*What this exercise asks:*
1 – Answer these questions about the article on horizontal cooperation and knowledge transfer:
(a) Which organization held the seminar where the presentation was given?
(b) What period do the new cooperation instruments under discussion cover?
(c) On what two points must progress be made to build a European cooperation system?
2 – Write the next part of the article on horizontal cooperation and knowledge transfer, starting after its final sentence.

━━━ Document section ━━━

07 June 2019
Posteado en : Opinion
The director of FIIAPP, Anna Terrón, reflects on horizontal cooperation and knowledge transfer
As part of her participation in the seminar “La Agenda 2030 y el desarrollo en Iberoamérica. Retos para las políticas de cooperación internacional (The 2030 Agenda and development in Ibero-America. Challenges for international cooperation policies)”, organised by the Carolina Foundation, the director of FIIAPP highlighted the main ideas she talked about in her presentation “Cooperación horizontal y transferencia de conocimientos (Horizontal cooperation and knowledge transfer)”.
The first thing to underline is FIIAPP’s commitment to the 2030 Agenda both domestically and internationally, as well as the relevance of SDG 17, on public partnerships and peer-to-peer learning, and SDG 16, on rule of law and effective, transparent institutions. Implementing the agenda is vital to be able to talk about horizontal cooperation and it’s linked to two main ideas: the lessening in importance of income levels in mutual cooperation, and the greater importance of peer-to-peer learning.
As an aside, there is also the political question to consider of the importance of the strategic alliance between Europe and Latin America, which was highlighted in the joint communiqué from the European Commission and the High Representative for EU-Latin America, but is yet to be reflected in the new multiannual financial framework (MFF) or the new cooperation instruments for the 2021-2027 period, both of which are currently in the discussion phase.
For the distribution of cooperation funds from the European Union to Latin America a new concept of development in transition must be applied that isn’t based on average income, but rather should be established on the basis of the challenges posed by development traps, such as productive models, institutional weaknesses, inequalities, social cohesion, the climate threat, criminality, and the mobility of people, amongst others.
The importance of peer-to-peer learning
Adapting or reforming new policies usually creates uncertainty in governments, but that can be reduced with the experience of countries that have adopted them in the past. Peer-to-peer learning offers governments the chance to update their knowledge and guide their decision-making. European cooperation helps strengthen these kinds of knowledge exchange dynamics in public policies between countries.
The value of member state experience
Managing regional cooperation programmes has given European agencies an understanding of the needs of the countries of Latin America and the Caribbean, as well as the most relevant experiences of both continents. All of this knowledge must be leveraged alongside the shared efforts of European cooperation as a whole for the gradual construction of a European cooperation system. To do that, progress must be made on mutual recognition of procedures and simplification of joint response formulation. The shared efforts between European and Latin American administrations is an investment and a commitment to global governance based on European values, rule of law and the social agenda.

━━━ Information given ━━━

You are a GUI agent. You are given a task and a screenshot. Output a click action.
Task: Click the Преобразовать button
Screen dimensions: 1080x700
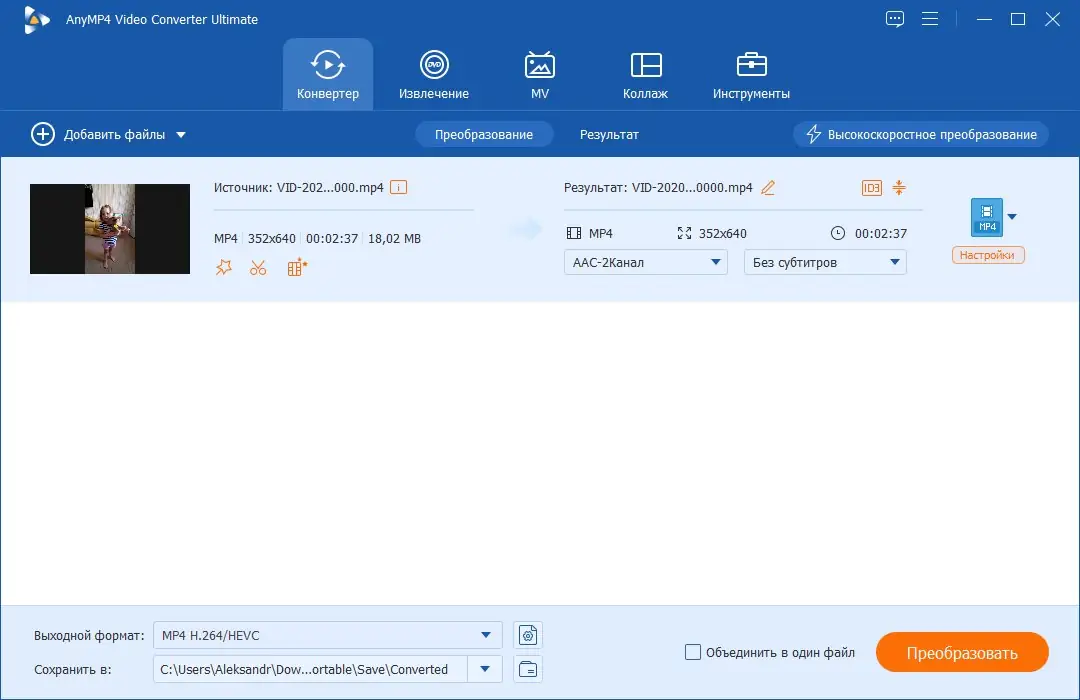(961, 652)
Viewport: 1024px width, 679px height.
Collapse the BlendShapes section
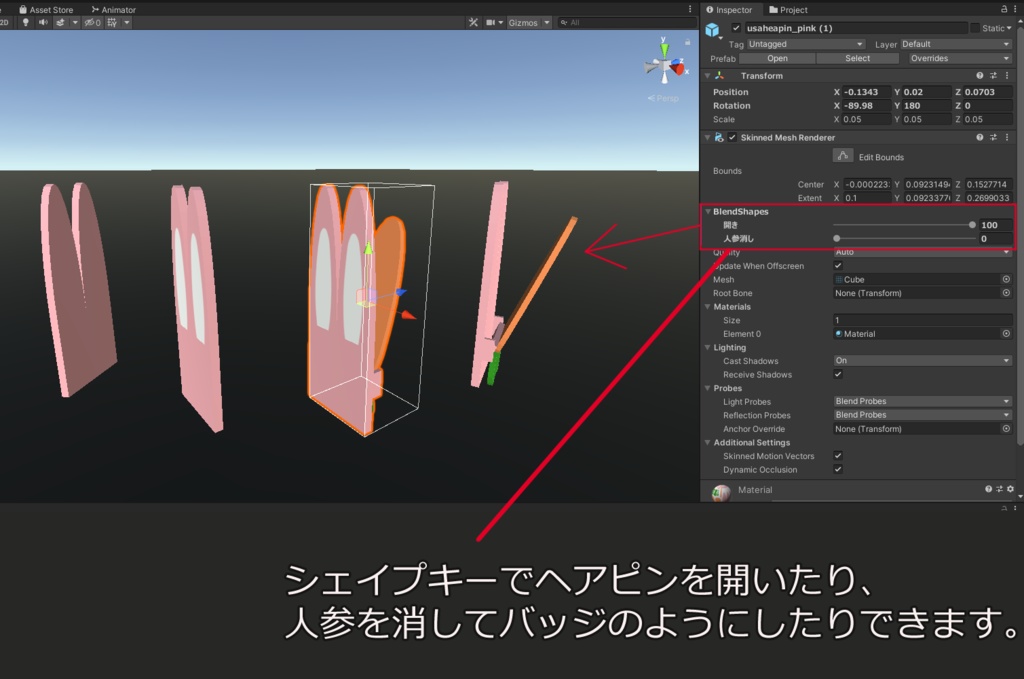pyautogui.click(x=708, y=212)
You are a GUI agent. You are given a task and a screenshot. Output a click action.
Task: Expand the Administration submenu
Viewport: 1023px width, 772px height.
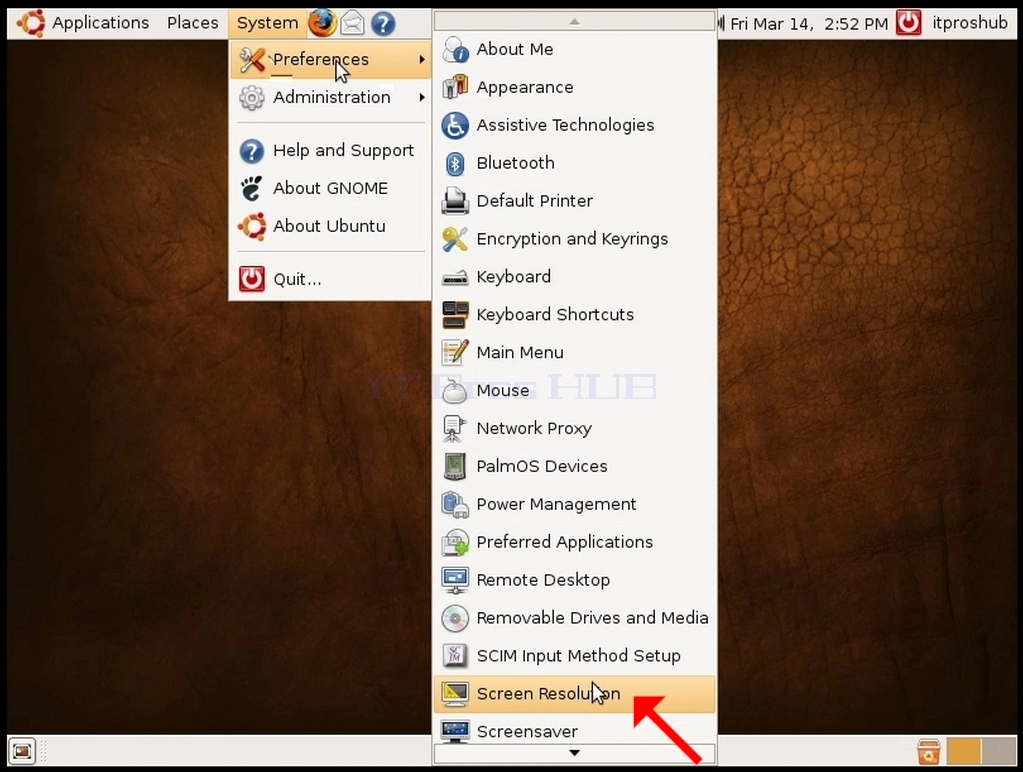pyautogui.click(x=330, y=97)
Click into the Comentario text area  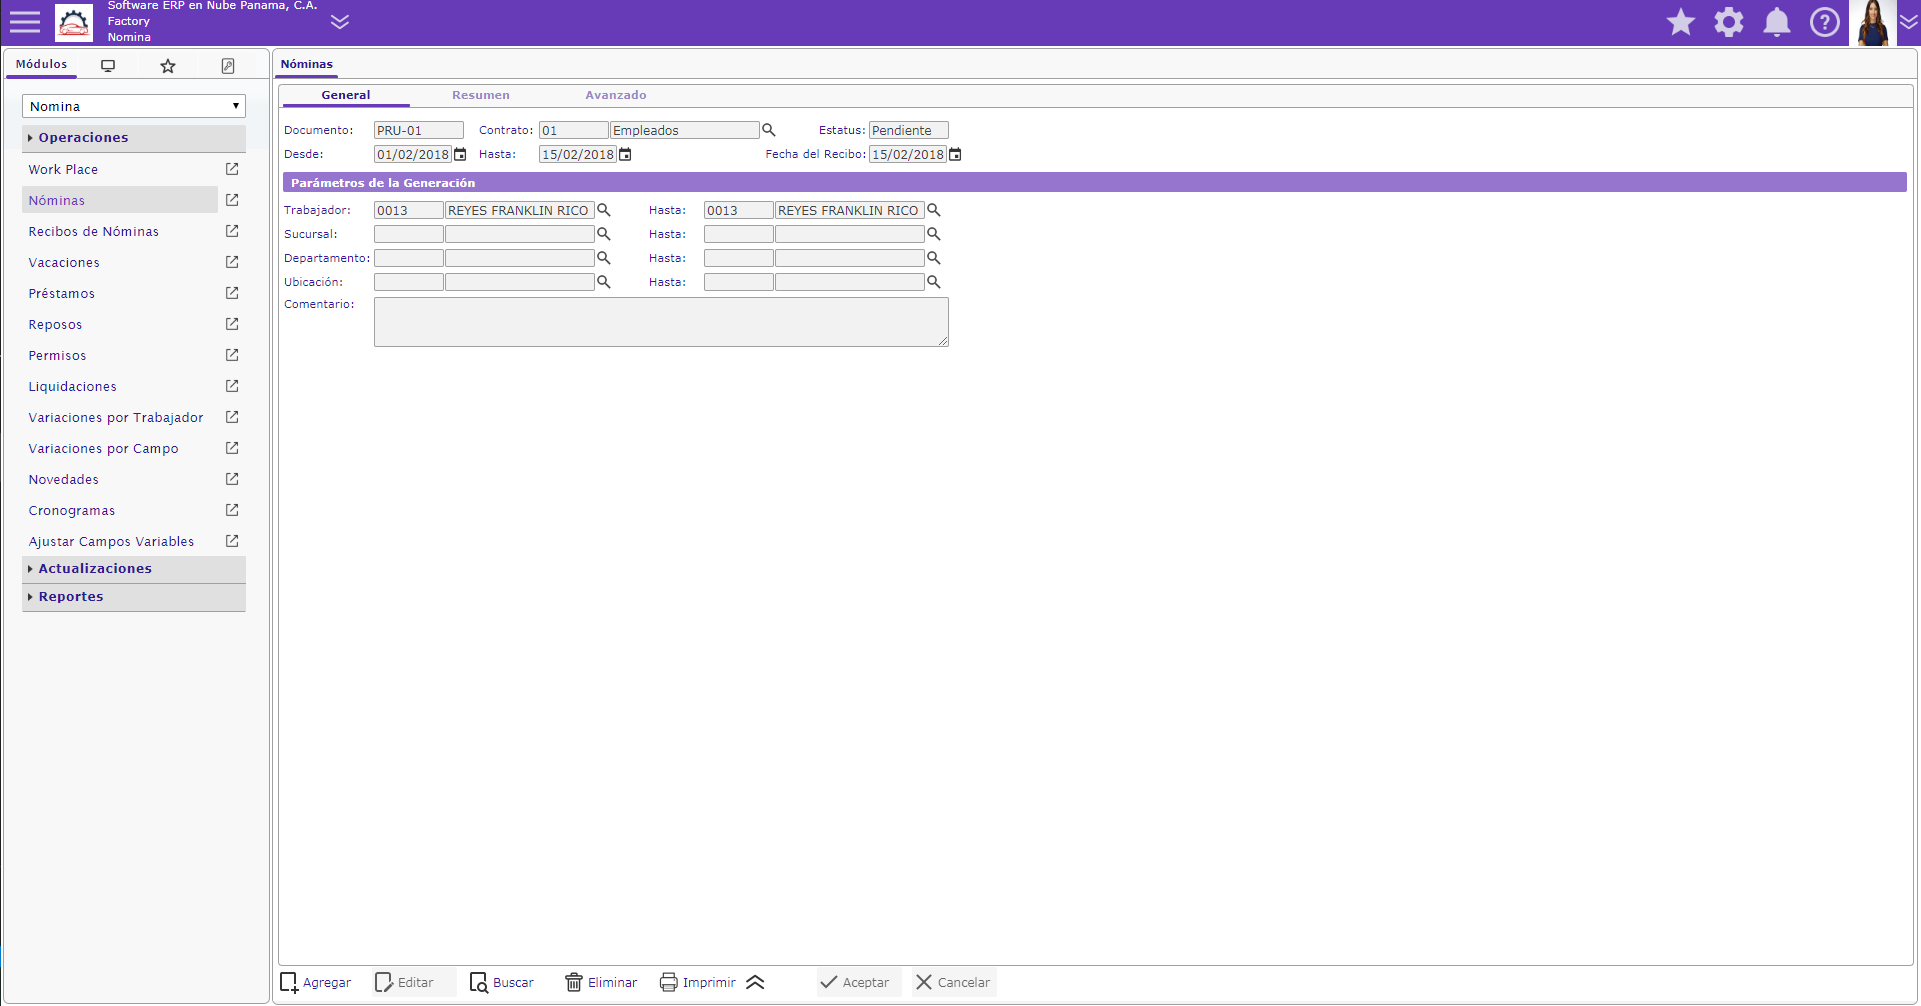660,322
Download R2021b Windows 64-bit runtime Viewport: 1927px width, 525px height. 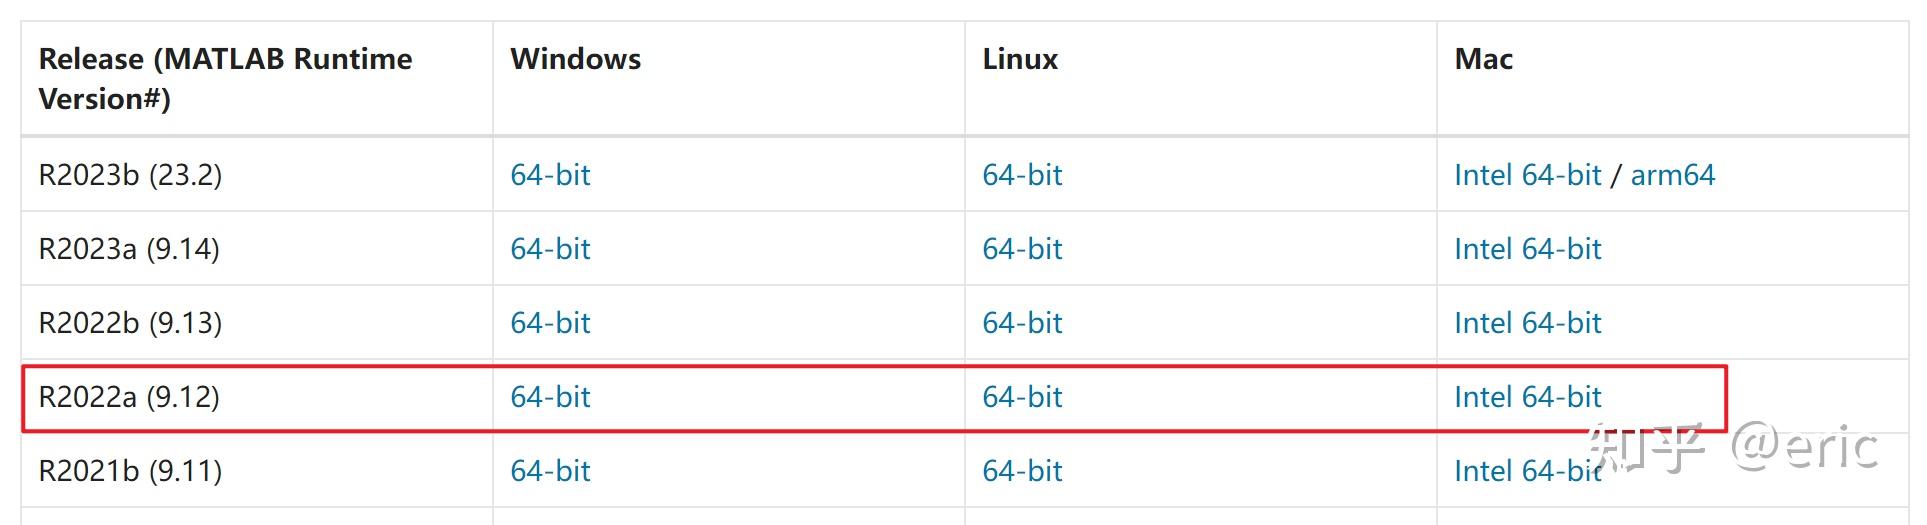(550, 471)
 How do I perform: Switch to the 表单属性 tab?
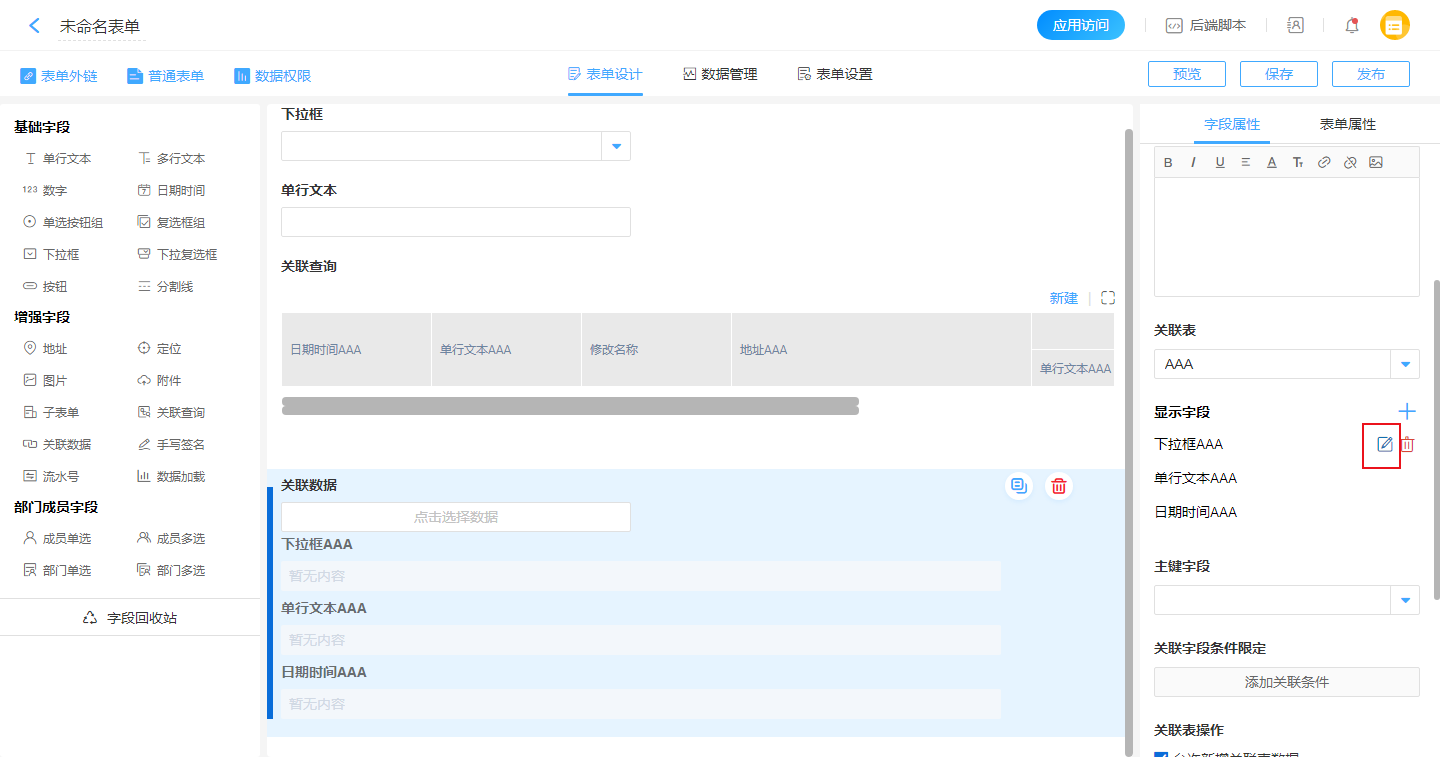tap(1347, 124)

━━━

*Answers given:*
1 –
(a) The Carolina Foundation.
(b) The 2021-2027 period.
(c) Mutual recognition of procedures and simplification of joint response formulation.

2 –
The role of cooperation agencies
As part of the framework of new paradigms established by the global agenda, which is redefining international cooperation, it is vital for cooperation agencies to highlight the value of our experience and build, alongside the European Commission, a cooperation system based on peer-to-peer learning and commitments to the development agenda.
Peer-to-peer learning also makes it possible to share the same language, even when our languages are different, to share problems and challenges, and to become more capable of understanding and finding joint responses. The role of cooperation stakeholders should be based on partnerships between administrations and being by their side to help frame the policy reform processes in terms of comprehensive and coherent visions within sustainable development processes.
Technical cooperation as the basis of financial cooperation
I maintain that we must commit to financing based on the principle of “policies first”, where knowledge and technical assistance must enrich the political dialogues for making decisions on the actions to be supported. Implementing innovative financing mechanisms is in line with the agenda of the shared values we mean to build with Latin American partner countries.
FIIAPP in this context
FIIAPP’s mandate is to promote the participation of administrations in international cooperation projects. We are a development partner for the countries of Latin America, a stakeholder in Spanish cooperation, and an integral part of the European international cooperation system. All of the Spanish cooperation community is very strongly committed to the 2030 Agenda, bilateral cooperation and European cooperation with Latin America.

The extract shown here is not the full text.